McManus sagte, dass er auf positive Überraschungen beim Wachstum des freien Cashflows achte und viele Alternativen zu den US-Tech-Konzernen auf der ganzen Welt findet. Zudem sei er bei US-Aktien «deutlich untergewichtet». Er mag Energiewerte, die von stromhungrigen Rechenzentren profitieren und kürzlich an Popularität unter Investoren gewonnen haben, und sieht Chancen in der Biotechnologie sowie in Chipdesign-Softwareunternehmen wie Cadence Design Systems.
Die Suche nach Alternativen zu den Tech-Unternehmen ist primär ein Resultat der ausgedehnten Bewertungen. Aktuell werden die Magnificent Seven-Unternehmen mit dem 41-fachen Kurs-Gewinn-Verhältnis (KGV) gehandelt - dem höchsten Bewertungsmultiplikator seit Anfang 2022. Der gesamte S&P 500 verzeichnete ebenfalls einen Bewertungsanstieg und erreichte mit dem 23-fachen Wert den höchsten Stand seit 2021. Es ist aber immer noch fast halb so hoch wie die Bewertungen der Tech-Giganten.
«Man geht ein zu hohes Risiko ein, wenn man nur in die Megacaps investiert», sagt Phil Blancato, CEO bei Ladenburg Thalmann Asset Management. «Sie sehen Unternehmen, deren Bewertungen ziemlich hoch sind. Einige der Zahlen für den Rest des S&P 500 sehen recht gut aus. Ich würde lieber den Rest des S&P 500 zum 18-fachen Kurs-Gewinn-Verhältnis als den gesamten S&P 500 zum 23- oder 24-fachen KGV kaufen.»
Mit seiner Skepsis ist er nicht allein. Wall-Street-Profis wie Michael Wilson, Chefstratege für US-Aktien bei Morgan Stanley, und Brian Belski, Chefanlagestratege bei BMO Capital Markets, sind ebenfalls der Ansicht, dass sich die Aktienrallye auf andere Sektoren als Big Tech ausweiten wird - ein Trend, der in der zweiten Jahreshälfte begann.

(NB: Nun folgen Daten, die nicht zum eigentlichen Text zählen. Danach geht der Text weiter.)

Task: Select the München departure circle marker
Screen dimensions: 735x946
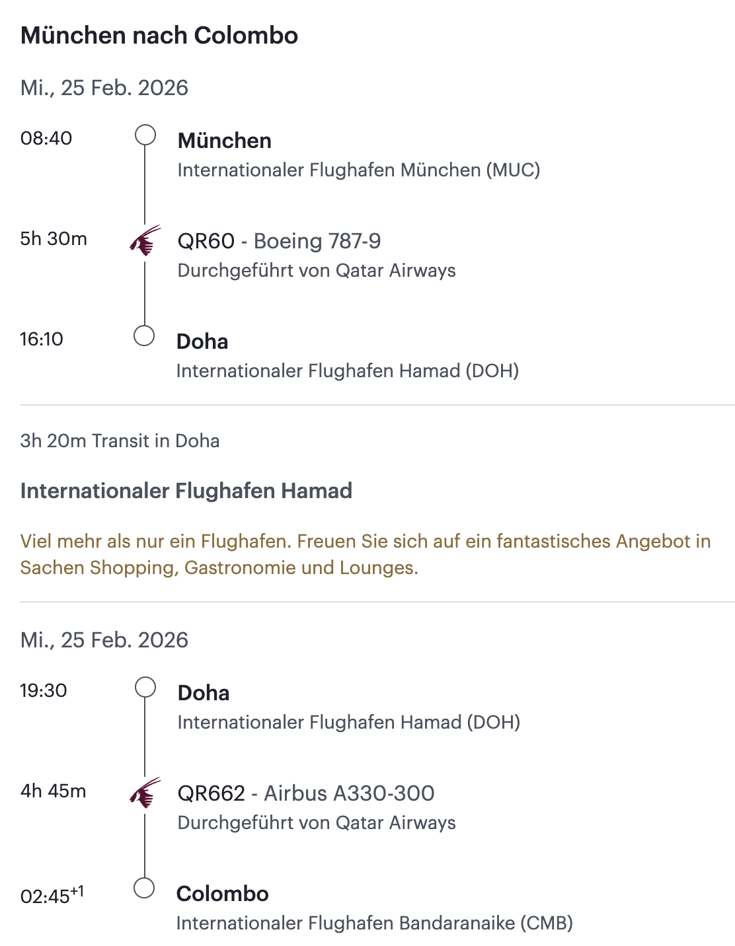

«Die Euphorie rund um die Megacaps der Technologiebranche zeigt sich in den Wachstumserwartungen für die Magnificent Seven, die sich Allzeithochs nähern, und das zu einem Zeitpunkt, an dem sich die Erträge abschwächen dürften», schrieben die Strategen der Bank of America in einer Mitteilung an ihre Kunden. Da diese Gruppe etwa ein Drittel der Gewichtung des S&P 500 ausmacht, «sehen wir in der durchschnittlichen Aktie mehr Chancen als im Index», schreiben die Strategen.
«Magnificent One»
Das bedeutet jedoch nicht, dass alle Magnificent Seven-Aktien gleich sind. Denn es gibt ein Unternehmen, das sich von allen anderen abhebt: Nvidia.

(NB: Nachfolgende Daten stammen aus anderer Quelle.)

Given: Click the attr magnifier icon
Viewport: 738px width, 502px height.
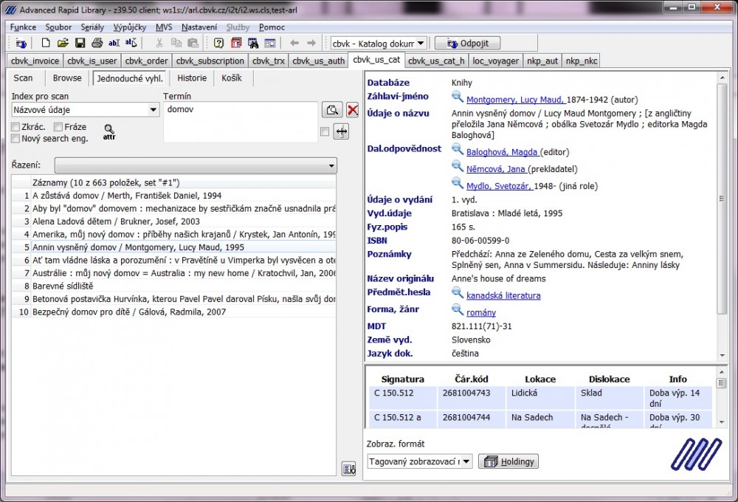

Die ungebrochene Nachfrage nach seinen Beschleunigern für KI-Rechenleistung hat die Gewinne in die Höhe schnellen lassen. Nvidia wird im nächsten Jahr voraussichtlich einen Gewinn von 71 Milliarden Dollar bei einem Umsatz von 129 Milliarden Dollar erwirtschaften, was einem Anstieg von 49 Prozent respektive 52 Prozent entspricht. Dies erklärt, warum die Aktie mit einem Zuwachs von 193 Prozent in diesem Jahr die siebtbeste Performance im Russell 1000 Index aufweist - und das einzige Unternehmen der Magnificent Seven unter den Top 50 ist.
Ein grosser Teil des Erfolgs von Nvidia wird durch die Ausgaben seiner Megacap-Konkurrenten angetrieben. Microsoft, Alphabet, Amazon und Meta werden im Jahr 2024 zusammen voraussichtlich mehr als 200 Milliarden Dollar in die Aufstockung ihrer Rechenkapazitäten investieren. Und sie haben angedeutet, im nächsten Jahr deutlich mehr auszugeben. Das ist grossartig für Nvidia, aber die Investoren fragen sich, wann sich diese Investitionen für den Rest auszahlen werden.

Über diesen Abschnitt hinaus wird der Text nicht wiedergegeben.